(Goal 1)
Reproduce the passage of the association rule learning text starting with "## Theory First!" and going on through "for big datasets.".
(Goal 2)
Resume the text on association rule learning for the grocery store, writing on from the point where it stops.

··· Extract ···

# Association Rule Learning: Grocery Store

## Setup

While working as an intern in MLSolutions Inc. you are assigned your first big project: help the local grocery store to figure out which pairs of products sell best together. You are given a big dataset consisting of over 9000 records of all purchases made over 3 days and the products that were bought. What would you do?

## Theory First!

Firstly, we need to understand what type of machine learning algorithm we are expected to use. For this particular case, we will need to use one of the association rule learning methods. In short, association rule learning is a rule-based method for discovering interesting relations between variables in a dataset. 

Two most common algorithms are apriori and eclat. Each of them has its own advantages and disadvantages but the main difference is that eclat works better on the smaller datasets whereas apriori is better for big datasets.
Since we have 9000+ observations, we are going to use apriori.

Before we start, we need to refresh our knowledge of some common terms that would help us to evaluate the results of our model. 

1. Support. This is an indication of how frequently the item(or rule) appears in the dataset. We would expect some items, such as milk or sugar, to have high support values. The support values range from 0 to 1 where 0 means item did not appear in the dataset and 1 meaning that product appeared in all the transactions. 

2. Confidence. This is an indication of how frequently the rule is true. For instance, if we have a rule that sugar -> flour (i.e. people who buy sugar also buy flour) then the confidence of this rule would be the proportion of transactions containing both sugar and flour to all transactions containing sugar. The confidence values range from 0 to 1 where 0 means rule did not appear at all, and 1 meaning that rule appears in all relevant transactions.

3. Lift (= confidence of rule / support of product). This is an indication of how important is the rule. The lift value is between 0 and infinity. When lift values < 1 then rule appears less than expected and it is not relevant. Values > 1 means the opposite. So we want to have all lift values greater than 1.

··· Stored rows ···

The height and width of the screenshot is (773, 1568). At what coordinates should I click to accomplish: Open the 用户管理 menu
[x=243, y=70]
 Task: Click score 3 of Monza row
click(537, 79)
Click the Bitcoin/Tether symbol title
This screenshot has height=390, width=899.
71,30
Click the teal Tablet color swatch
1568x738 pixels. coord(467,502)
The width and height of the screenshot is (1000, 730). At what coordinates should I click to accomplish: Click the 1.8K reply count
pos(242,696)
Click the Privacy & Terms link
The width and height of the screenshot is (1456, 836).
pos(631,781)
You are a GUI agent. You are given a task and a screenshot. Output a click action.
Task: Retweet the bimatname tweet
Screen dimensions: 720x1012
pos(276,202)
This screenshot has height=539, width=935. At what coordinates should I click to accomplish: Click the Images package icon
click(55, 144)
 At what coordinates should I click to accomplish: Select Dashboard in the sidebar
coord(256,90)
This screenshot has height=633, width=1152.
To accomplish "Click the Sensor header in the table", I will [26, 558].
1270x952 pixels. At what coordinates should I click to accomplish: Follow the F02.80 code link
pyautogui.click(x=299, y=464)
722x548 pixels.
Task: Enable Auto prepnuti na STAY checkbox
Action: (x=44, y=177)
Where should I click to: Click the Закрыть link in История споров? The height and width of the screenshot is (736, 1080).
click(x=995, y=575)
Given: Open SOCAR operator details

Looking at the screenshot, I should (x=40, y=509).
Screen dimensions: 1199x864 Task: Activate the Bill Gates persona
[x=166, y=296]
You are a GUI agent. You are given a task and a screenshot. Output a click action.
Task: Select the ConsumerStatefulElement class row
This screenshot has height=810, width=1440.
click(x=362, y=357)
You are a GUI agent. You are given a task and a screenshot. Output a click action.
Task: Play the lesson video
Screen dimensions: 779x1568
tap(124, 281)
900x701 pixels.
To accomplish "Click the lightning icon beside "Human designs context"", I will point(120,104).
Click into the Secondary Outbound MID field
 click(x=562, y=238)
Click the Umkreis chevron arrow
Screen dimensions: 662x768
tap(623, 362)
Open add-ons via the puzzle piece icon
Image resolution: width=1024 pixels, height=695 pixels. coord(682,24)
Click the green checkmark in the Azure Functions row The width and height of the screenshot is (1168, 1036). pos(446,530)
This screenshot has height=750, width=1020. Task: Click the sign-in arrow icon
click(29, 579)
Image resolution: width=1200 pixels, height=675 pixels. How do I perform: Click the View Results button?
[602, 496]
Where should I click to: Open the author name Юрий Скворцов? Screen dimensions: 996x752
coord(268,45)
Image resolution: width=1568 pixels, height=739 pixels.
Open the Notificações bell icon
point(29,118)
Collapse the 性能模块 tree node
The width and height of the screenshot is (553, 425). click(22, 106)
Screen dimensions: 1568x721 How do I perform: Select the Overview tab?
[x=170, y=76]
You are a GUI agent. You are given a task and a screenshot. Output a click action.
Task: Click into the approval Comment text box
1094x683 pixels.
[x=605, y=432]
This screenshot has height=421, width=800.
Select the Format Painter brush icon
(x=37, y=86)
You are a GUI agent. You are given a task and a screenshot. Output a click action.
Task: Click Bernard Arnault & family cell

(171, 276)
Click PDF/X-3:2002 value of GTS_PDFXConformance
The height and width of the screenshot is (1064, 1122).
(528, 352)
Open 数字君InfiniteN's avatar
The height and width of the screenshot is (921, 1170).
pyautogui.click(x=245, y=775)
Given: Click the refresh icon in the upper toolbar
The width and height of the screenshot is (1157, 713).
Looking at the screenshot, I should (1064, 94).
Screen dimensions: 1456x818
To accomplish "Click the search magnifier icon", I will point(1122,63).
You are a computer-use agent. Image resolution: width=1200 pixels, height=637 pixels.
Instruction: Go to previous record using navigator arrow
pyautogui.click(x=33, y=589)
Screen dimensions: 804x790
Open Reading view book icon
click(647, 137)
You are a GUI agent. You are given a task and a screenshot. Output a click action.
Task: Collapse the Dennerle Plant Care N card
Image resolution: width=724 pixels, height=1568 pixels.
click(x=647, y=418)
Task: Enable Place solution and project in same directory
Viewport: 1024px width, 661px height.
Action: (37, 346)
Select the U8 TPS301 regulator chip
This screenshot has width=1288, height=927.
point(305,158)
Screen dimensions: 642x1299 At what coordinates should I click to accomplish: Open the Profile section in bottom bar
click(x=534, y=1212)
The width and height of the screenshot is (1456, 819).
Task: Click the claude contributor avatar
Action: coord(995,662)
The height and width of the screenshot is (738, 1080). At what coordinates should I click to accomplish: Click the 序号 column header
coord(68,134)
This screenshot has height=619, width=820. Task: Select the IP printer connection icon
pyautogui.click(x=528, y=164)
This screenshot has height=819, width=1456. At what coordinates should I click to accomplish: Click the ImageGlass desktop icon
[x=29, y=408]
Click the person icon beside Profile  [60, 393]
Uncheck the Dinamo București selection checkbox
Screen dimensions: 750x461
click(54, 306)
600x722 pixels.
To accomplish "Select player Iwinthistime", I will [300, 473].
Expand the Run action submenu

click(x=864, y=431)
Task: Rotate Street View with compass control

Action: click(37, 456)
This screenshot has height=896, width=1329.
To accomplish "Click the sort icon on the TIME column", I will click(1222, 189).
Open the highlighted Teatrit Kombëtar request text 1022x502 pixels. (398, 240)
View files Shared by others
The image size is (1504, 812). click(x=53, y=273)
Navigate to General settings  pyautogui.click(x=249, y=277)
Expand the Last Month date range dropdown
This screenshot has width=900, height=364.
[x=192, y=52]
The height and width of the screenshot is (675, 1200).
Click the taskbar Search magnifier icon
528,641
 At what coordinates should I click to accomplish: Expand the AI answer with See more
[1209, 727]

···

(Task output 1)
## Theory First!

Firstly, we need to understand what type of machine learning algorithm we are expected to use. For this particular case, we will need to use one of the association rule learning methods. In short, association rule learning is a rule-based method for discovering interesting relations between variables in a dataset. 

Two most common algorithms are apriori and eclat. Each of them has its own advantages and disadvantages but the main difference is that eclat works better on the smaller datasets whereas apriori is better for big datasets.

(Task output 2)
## Import Libraries

In [1]:
import numpy as np
import pandas as pd

While apriori algorithm can be implemented from the scratch, for this project we are going to use an apyori package I found on github. 

In [2]:
!pip install apyori
from apyori import apriori



## Data Preprocessing

As always, lets first read dataset into a pandas dataframe to have a closer look!

In [3]:
dataset = pd.read_csv('datasets/Grocery Products Purchase.csv')
dataset.head()

Unnamed: 0,Product 1,Product 2,Product 3,Product 4,Product 5,Product 6,Product 7,Product 8,Product 9,Product 10,...,Product 23,Product 24,Product 25,Product 26,Product 27,Product 28,Product 29,Product 30,Product 31,Product 32
0,citrus fruit,semi-finished bread,margarine,ready soups,,,,,,,...,,,,,,,,,,
1,tropical fruit,yogurt,coffee,,,,,,,,...,,,,,,,,,,
2,whole milk,,,,,,,,,,...,,,,,,,,,,
3,pip fruit,yogurt,cream cheese,meat spreads,,,,,,,...,,,,,,,,,,
4,other vegetables,whole milk,condensed milk,long life bakery product,,,,,,,...,,,,,,,,,,


We can see that it has 32 columns, so this means that the largest observation (i.e. transaction) has 32 products, and other transactions with less products have 'NaN' values.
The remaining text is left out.